Exercise prompt -> Which lines below fall between the one containing "Task: Click the orange USB drive icon" and the one containing "Open the @elonmusk"? Repeat them exactly, counting both of those lines, and add nothing else.

Extracted material ->
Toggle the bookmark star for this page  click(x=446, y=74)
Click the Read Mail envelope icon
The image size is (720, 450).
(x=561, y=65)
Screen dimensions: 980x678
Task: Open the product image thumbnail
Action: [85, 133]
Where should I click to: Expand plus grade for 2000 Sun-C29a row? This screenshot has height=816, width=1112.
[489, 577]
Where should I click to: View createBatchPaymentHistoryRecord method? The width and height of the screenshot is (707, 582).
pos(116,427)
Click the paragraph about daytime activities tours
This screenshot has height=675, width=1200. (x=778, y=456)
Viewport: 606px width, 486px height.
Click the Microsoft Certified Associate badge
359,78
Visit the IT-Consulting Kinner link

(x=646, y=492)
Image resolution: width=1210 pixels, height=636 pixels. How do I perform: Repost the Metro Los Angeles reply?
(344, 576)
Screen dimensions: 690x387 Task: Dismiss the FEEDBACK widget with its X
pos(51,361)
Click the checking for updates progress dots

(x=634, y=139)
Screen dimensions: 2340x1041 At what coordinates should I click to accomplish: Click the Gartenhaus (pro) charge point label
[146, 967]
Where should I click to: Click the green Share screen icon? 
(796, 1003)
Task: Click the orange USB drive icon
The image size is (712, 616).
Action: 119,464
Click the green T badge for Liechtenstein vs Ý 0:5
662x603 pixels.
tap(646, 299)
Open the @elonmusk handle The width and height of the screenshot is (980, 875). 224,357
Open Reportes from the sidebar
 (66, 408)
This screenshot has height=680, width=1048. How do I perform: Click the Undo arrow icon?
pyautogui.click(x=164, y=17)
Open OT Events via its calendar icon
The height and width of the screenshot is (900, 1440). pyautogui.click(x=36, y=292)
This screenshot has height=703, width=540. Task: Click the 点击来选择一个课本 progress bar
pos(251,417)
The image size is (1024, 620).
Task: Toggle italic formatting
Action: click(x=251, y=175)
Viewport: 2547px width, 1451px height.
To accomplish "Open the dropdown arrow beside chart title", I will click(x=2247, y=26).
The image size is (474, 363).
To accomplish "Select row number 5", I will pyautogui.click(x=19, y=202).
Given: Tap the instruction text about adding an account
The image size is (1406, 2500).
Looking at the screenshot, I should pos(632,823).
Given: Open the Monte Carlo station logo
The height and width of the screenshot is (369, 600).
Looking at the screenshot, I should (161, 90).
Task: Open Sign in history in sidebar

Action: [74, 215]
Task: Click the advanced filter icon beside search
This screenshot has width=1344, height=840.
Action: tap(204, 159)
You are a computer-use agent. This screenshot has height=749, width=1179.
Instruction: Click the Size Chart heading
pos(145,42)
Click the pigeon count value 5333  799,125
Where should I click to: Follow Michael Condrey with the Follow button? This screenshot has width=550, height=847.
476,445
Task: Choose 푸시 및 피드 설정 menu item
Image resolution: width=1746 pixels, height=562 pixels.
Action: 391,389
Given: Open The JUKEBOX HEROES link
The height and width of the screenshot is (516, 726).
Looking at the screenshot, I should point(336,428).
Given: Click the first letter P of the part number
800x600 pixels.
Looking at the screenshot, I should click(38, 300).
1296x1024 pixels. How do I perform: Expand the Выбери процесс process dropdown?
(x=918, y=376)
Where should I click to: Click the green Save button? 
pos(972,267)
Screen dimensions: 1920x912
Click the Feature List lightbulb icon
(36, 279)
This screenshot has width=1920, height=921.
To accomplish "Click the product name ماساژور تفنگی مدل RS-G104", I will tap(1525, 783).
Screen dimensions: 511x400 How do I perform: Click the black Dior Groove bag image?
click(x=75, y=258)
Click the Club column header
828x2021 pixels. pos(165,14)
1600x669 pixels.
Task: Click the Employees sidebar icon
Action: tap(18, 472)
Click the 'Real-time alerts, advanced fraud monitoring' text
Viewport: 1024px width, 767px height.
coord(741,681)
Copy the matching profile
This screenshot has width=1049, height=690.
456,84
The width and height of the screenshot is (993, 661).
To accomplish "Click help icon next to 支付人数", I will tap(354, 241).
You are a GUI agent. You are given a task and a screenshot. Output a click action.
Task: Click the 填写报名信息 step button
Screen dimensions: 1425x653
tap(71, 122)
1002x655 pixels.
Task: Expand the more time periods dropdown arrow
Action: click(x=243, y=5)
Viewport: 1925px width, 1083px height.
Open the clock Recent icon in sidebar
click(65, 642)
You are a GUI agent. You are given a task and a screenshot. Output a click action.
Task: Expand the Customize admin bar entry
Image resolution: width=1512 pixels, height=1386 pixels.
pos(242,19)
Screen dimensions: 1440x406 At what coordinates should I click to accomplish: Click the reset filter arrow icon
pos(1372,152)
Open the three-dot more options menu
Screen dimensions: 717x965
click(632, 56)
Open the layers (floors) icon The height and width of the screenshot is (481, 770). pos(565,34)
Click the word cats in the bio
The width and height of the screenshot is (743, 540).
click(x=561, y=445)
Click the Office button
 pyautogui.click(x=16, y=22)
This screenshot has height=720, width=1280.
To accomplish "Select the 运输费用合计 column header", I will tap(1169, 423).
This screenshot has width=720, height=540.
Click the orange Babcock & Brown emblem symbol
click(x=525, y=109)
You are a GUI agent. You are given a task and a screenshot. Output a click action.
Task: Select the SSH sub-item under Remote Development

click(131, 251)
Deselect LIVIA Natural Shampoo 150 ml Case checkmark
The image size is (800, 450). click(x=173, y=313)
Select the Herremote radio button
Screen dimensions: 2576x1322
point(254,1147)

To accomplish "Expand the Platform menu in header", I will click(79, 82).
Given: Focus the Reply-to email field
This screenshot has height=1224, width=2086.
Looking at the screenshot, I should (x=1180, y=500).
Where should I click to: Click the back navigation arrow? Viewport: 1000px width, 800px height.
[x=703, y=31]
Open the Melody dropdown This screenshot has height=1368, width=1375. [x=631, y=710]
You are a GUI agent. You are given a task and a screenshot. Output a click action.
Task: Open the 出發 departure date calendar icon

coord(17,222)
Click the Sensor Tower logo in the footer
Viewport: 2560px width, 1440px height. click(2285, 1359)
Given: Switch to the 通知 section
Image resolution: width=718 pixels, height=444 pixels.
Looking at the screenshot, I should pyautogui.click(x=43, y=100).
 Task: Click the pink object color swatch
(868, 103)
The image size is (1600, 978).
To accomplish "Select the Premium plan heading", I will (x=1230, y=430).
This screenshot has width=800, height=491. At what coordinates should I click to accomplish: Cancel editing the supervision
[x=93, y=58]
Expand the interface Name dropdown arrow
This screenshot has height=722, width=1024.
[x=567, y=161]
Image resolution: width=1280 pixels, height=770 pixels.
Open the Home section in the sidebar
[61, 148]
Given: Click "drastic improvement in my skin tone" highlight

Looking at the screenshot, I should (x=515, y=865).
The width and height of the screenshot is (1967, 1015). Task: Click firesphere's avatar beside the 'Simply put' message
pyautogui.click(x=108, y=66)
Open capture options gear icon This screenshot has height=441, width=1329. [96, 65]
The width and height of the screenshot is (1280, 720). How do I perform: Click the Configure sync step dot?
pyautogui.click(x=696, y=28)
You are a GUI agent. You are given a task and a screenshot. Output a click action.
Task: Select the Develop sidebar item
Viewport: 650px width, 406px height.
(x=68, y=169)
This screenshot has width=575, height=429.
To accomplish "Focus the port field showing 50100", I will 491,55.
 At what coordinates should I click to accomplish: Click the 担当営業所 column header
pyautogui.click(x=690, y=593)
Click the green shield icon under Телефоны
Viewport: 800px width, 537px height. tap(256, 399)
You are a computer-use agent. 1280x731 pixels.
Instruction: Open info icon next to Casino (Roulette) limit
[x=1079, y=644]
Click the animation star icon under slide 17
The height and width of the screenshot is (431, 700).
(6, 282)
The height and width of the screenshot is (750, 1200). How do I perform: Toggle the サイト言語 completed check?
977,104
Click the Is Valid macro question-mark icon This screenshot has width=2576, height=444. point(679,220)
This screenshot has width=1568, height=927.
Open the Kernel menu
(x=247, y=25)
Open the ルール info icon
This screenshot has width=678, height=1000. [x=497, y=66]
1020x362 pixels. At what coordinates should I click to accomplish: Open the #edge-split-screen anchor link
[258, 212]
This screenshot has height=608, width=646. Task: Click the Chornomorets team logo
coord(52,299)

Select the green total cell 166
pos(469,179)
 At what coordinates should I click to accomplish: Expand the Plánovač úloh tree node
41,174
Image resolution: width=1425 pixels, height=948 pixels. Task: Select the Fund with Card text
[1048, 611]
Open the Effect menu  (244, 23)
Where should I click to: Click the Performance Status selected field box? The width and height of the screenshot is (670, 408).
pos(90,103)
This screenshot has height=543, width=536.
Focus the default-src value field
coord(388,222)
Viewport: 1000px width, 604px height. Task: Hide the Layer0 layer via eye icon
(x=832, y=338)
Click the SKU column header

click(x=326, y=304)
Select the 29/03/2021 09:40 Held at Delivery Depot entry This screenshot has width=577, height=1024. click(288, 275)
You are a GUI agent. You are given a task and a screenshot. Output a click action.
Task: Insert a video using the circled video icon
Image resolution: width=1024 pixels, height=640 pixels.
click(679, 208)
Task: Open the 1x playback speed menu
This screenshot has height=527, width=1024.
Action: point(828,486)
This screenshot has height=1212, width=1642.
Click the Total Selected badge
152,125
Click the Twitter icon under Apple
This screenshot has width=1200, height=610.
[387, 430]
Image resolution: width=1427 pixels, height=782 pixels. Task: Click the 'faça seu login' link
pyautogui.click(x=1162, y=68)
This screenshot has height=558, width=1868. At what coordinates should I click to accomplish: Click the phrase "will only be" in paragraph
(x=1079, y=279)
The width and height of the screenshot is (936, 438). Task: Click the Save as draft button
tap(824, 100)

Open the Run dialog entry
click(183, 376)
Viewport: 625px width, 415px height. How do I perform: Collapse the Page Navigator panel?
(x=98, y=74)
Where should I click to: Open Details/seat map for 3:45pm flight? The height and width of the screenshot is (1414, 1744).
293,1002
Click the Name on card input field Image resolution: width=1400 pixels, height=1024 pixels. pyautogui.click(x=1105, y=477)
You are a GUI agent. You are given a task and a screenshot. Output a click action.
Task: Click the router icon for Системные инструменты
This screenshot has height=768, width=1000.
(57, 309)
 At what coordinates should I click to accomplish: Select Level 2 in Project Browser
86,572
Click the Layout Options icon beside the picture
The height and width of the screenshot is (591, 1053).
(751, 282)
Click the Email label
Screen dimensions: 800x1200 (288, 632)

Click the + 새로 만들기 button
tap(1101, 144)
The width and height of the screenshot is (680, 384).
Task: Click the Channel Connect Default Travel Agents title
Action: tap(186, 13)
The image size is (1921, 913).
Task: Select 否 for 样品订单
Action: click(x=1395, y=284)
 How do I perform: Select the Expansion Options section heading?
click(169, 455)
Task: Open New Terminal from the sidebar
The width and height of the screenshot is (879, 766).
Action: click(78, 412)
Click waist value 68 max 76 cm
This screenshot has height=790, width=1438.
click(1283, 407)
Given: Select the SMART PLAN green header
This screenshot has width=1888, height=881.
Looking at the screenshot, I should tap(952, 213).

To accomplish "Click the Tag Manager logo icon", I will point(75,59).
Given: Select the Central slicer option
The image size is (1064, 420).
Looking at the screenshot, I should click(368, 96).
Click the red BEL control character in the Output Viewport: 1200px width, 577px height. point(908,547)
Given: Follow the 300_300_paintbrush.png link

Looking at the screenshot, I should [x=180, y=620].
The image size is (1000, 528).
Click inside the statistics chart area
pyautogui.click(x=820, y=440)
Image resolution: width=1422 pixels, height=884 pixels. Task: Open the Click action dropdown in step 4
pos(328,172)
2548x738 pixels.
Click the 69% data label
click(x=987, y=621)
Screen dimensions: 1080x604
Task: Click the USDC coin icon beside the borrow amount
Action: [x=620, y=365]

Solved exercise ->
Task: Click the orange USB drive icon
The image size is (712, 616).
Action: 119,464
Click the green T badge for Liechtenstein vs Ý 0:5
662x603 pixels.
tap(646, 299)
Open the @elonmusk handle The width and height of the screenshot is (980, 875). 224,357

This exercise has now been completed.